▸ **Provided passage**
↓

No. 13 Illinois Basketball Gets Outworked, Worked Over in Upset by USC

If No. 13 Illinois has a trademark – a single characteristic that can be pointed to and counted on like clockwork – it is that the Illini show up every game to scrap like hell.
But Saturday in Champaign, that Illinois club didn't show up at all.
The Illini (12-4, 4-2 Big Ten) were a sloppy, sputtering mess on offense against visiting USC, but the shocker was that they rolled over and exposed a soft underbelly, routinely getting pushed around or passing the buck inside, as the Trojans claimed a 82-72 upset for its first ranked road win since 2010.
In what has become a painfully common refrain, Illinois again committed too many turnovers (15) and struggled from the perimeter, hitting just 7-for-32 (21.9 percent) on threes. But while the calling cards of defense and rebounding have typically covered up blemishes a lot of blemishes for the Illini, they were virtually absent against USC (10-6, 2-3).
The Trojans attacked the Illini interior defense over and over, piling up 46 points in the paint on 14 layups and five dunks. Guard Desmond Claude torched the Illini for a game-high 31 points without hitting a single three.
Desmond Claude went off today 💥
— Big Ten Men's Basketball (@B1GMBBall) January 11, 2025
The @USC_Hoops G dropped 31 points in their upset win over No. 13 Illinois.#B1GMBBall pic.twitter.com/XCaTO7DfUm
If there was an exception to Illinois' Saturday no-show, it was – maybe unsurprisingly – guard Kyland Boswell. Although Boswell continued to shoot blanks from the perimeter (0-for-5 on threes), he was a hellion on defense (five steals) and the boards (team-high eight rebounds). Too often, his teammates failed to follow his lead.

↑

▸ **Dataset excerpt**
↓

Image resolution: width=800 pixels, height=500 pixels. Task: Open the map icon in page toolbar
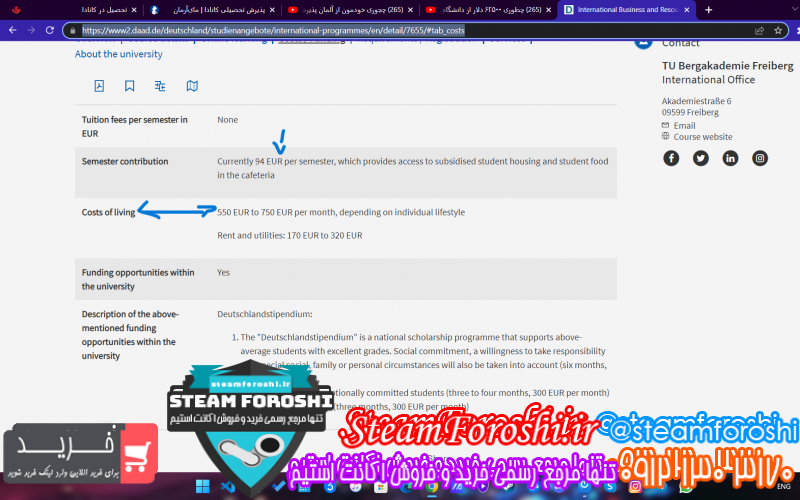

↑

▸ **Exercise directions**
Continue the recap of Illinois' upset loss to USC from where it stops.

▸ **Result of this task**
Ben Humrichous led Illinois with 15 points and continued his good works from beyond the arc (3-for-8 on threes), but he was among the many thumb-twiddling offenders when the Illini needed a defender to stop the ball or square off a solid box-out.
Case in point: With the Illini breathing their last gasps, a Boswell free throw cut the Trojans' lead to seven at 2:36 in the second half. But, critically, he missed the back end. And when a rare missed layup from Claude bounced free on the ensuing possession, it was Humrichous and Tre White who watched as USC forward Saint Thomas worked around and over them, grabbed the offensive rebound and was fouled while converting the stick-back. Thomas' three-point play put the Trojans up 77-67 with 2:12 to play, all but putting the game out of reach.
The disappointment was palpable after the Illini had turned a squirrelly first-half effort and a nine-point deficit into a 38-35 lead. They hung around by making the most of their dead-ball plays and trips to the free-throw line (11-for-11 before the break), and seemed to take over the reins in the final moments before the break.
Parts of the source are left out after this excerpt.